[Goal]
Copy these lines as a numbered list, omitting the blank lines.

+++++

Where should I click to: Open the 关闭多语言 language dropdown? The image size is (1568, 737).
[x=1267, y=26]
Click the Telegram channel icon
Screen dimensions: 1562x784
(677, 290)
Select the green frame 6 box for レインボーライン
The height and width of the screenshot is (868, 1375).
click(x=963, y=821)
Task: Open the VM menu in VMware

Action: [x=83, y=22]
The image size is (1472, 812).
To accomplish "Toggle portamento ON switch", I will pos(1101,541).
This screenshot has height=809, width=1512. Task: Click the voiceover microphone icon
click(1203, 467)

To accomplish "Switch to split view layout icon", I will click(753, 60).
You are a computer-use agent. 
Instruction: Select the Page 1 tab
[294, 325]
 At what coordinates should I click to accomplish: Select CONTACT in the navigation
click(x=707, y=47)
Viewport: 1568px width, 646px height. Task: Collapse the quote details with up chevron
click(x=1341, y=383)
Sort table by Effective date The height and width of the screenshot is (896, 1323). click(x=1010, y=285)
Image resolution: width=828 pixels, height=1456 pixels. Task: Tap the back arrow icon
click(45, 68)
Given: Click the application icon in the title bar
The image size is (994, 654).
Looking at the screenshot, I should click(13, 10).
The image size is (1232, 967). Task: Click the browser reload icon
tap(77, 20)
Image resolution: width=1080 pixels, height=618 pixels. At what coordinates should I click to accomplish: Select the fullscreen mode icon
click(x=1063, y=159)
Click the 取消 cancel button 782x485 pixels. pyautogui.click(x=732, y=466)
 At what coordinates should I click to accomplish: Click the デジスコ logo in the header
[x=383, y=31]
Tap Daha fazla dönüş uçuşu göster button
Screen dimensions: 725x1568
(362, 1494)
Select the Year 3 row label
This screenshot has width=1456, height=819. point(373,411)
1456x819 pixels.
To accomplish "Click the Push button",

+++++

[Answer in full]
1. Where should I click to: Open the 关闭多语言 language dropdown? The image size is (1568, 737).
2. [x=1267, y=26]
3. Click the Telegram channel icon
4. Screen dimensions: 1562x784
5. (677, 290)
6. Select the green frame 6 box for レインボーライン
7. The height and width of the screenshot is (868, 1375).
8. click(x=963, y=821)
9. Task: Open the VM menu in VMware
10. Action: [x=83, y=22]
11. The image size is (1472, 812).
12. To accomplish "Toggle portamento ON switch", I will pos(1101,541).
13. This screenshot has height=809, width=1512. Task: Click the voiceover microphone icon
14. click(1203, 467)
15. To accomplish "Switch to split view layout icon", I will click(753, 60).
16. You are a computer-use agent. 
17. Instruction: Select the Page 1 tab
18. [294, 325]
19.  At what coordinates should I click to accomplish: Select CONTACT in the navigation
20. click(x=707, y=47)
21. Viewport: 1568px width, 646px height. Task: Collapse the quote details with up chevron
22. click(x=1341, y=383)
23. Sort table by Effective date The height and width of the screenshot is (896, 1323). click(x=1010, y=285)
24. Image resolution: width=828 pixels, height=1456 pixels. Task: Tap the back arrow icon
25. click(45, 68)
26. Given: Click the application icon in the title bar
27. The image size is (994, 654).
28. Looking at the screenshot, I should click(13, 10).
29. The image size is (1232, 967). Task: Click the browser reload icon
30. tap(77, 20)
31. Image resolution: width=1080 pixels, height=618 pixels. At what coordinates should I click to accomplish: Select the fullscreen mode icon
32. click(x=1063, y=159)
33. Click the 取消 cancel button 782x485 pixels. pyautogui.click(x=732, y=466)
34.  At what coordinates should I click to accomplish: Click the デジスコ logo in the header
35. [x=383, y=31]
36. Tap Daha fazla dönüş uçuşu göster button
37. Screen dimensions: 725x1568
38. (362, 1494)
39. Select the Year 3 row label
40. This screenshot has width=1456, height=819. point(373,411)
41. 1456x819 pixels.
42. To accomplish "Click the Push button",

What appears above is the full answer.